Along with the Lastminute.com talk, I listened to James Cridland from Virgin Radio Digital Media speak about the relevance of radio today, amidst iTunes, podcasts, Last.fm and all that stuff. James had a pretty slick presentation, which immediately put me on my guard. You can always tell when someone’s spent a lot of time preparing and practicing a talk when there are a million slides in it, filled with audio clips. In any case, he started out well and confronted the problem that a good iPod on shuffle – or a properly configured Last.fm or Pandora setup – will always beat the pants off any normal radio DJ in terms of playing music that you actually want to hear. Sure, there’s the issue of serendipity, but let’s face it, that sort of thing can be programmed in as well.
No sooner had he admitted Last.fm’s superiority to a DJ then he immediately said ‘but who would want to listen to a lifeless jukebox’? Say what? Ah, because a lifeless jukebox ‘doesn’t have the sparkling conversation and witty commentary of a good DJ’. That’s true, to the extent that people actually want such things, and to the extent that you couldn’t just, say, recording said conversation and commentary into a podcast and download that for free. I think even he realised that this was a bit of a lame argument, and then moved onto the idea that Virgin Radio will still be listened to because it’s a strong brand.

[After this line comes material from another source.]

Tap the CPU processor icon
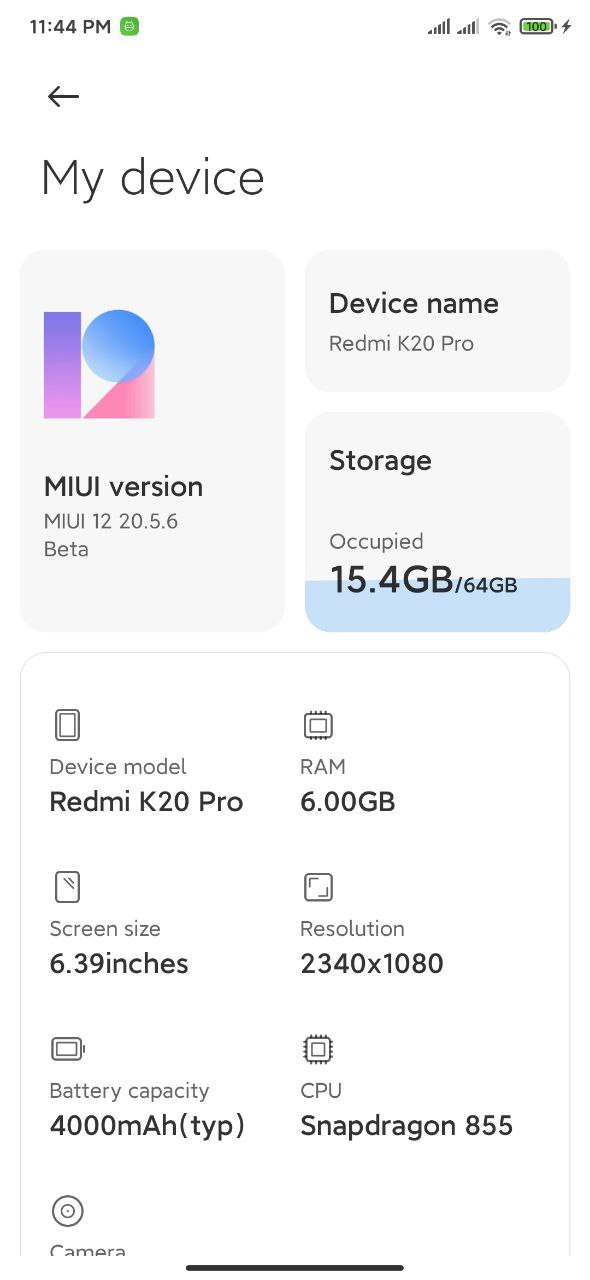590x1280 pixels. tap(318, 1049)
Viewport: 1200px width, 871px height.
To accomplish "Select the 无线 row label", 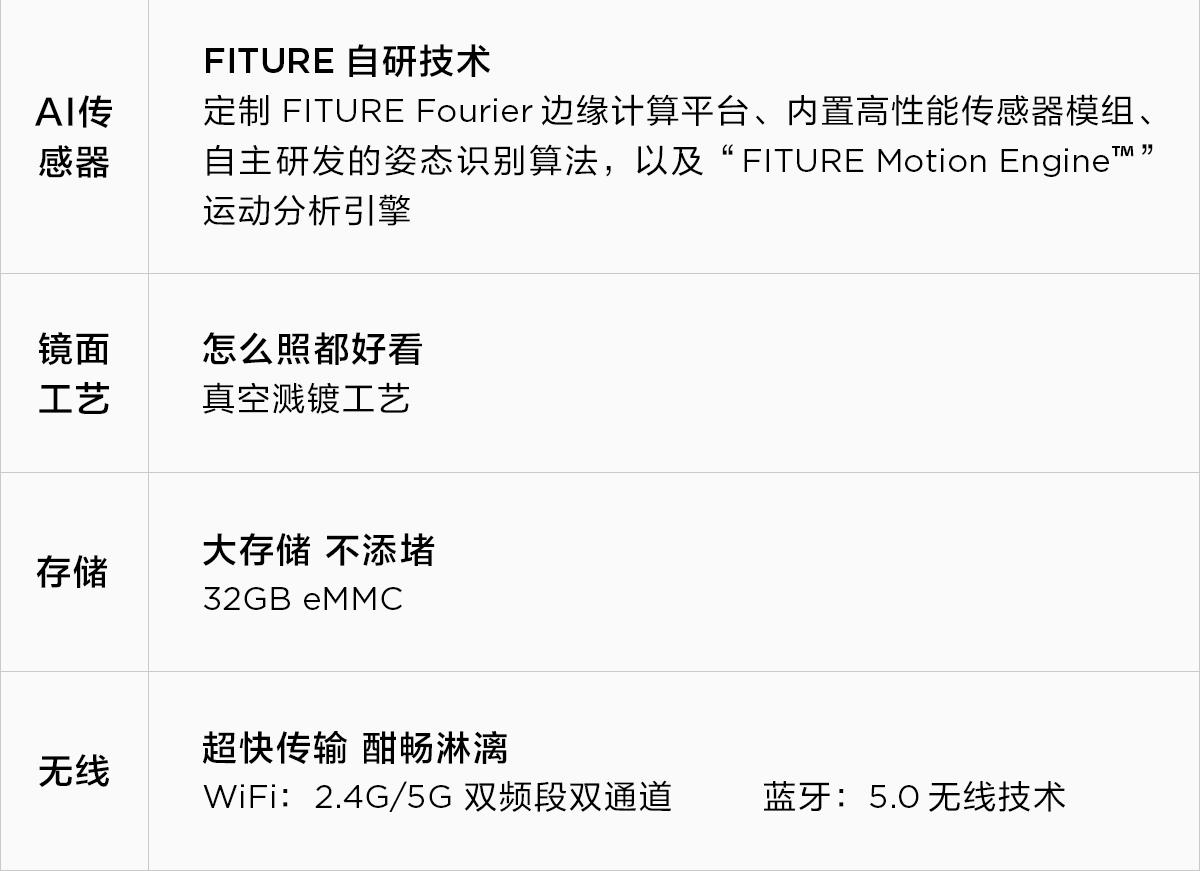I will click(x=73, y=772).
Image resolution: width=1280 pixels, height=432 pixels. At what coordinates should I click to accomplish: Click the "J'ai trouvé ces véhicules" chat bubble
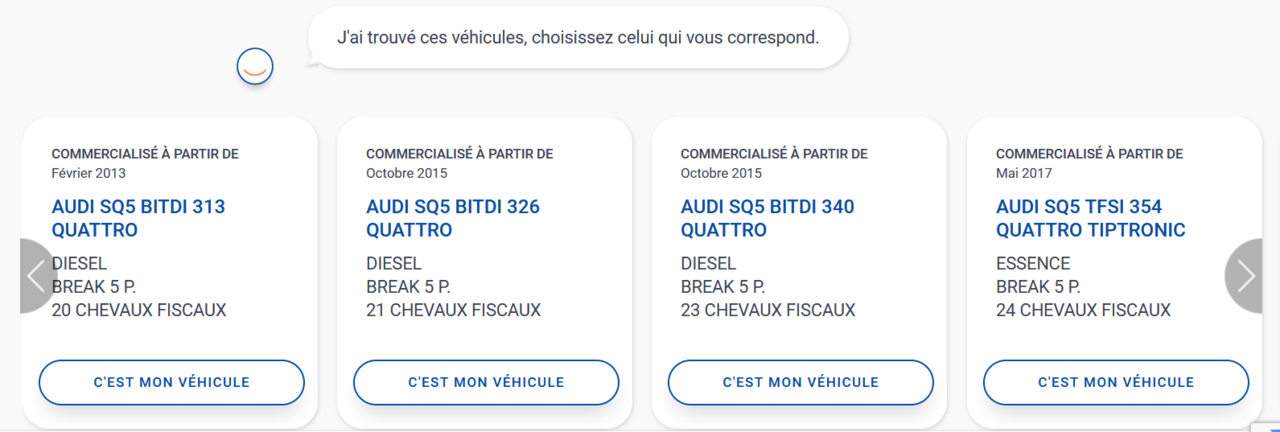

That makes more sense to me, although I hardly think that means that ‘organised’ radio will grow, let alone maintain, its share of listening time. To be honest I think that radio is a confusing word to use these days anyway – it refers to a type of broadcasting technology, not a content type. Specifically, I think that live audio will always be attractive for coverage of things like news and sports events – things that are timely. You can imagine a next-next-gen iPod that might be able to insert near-live audio streams into your playlists; the best of both worlds, really.
There was some guff about promoting user generated content on the Virgin Radio website, which is just a tiresome mantra that I hope people will stop repeating soon, and then he finished up with saying that radio has a better future than TV. Whether or not you agree on that depends on your definition of the words ‘radio, ‘better’, ‘future’ and ‘TV’ (but not ‘is’).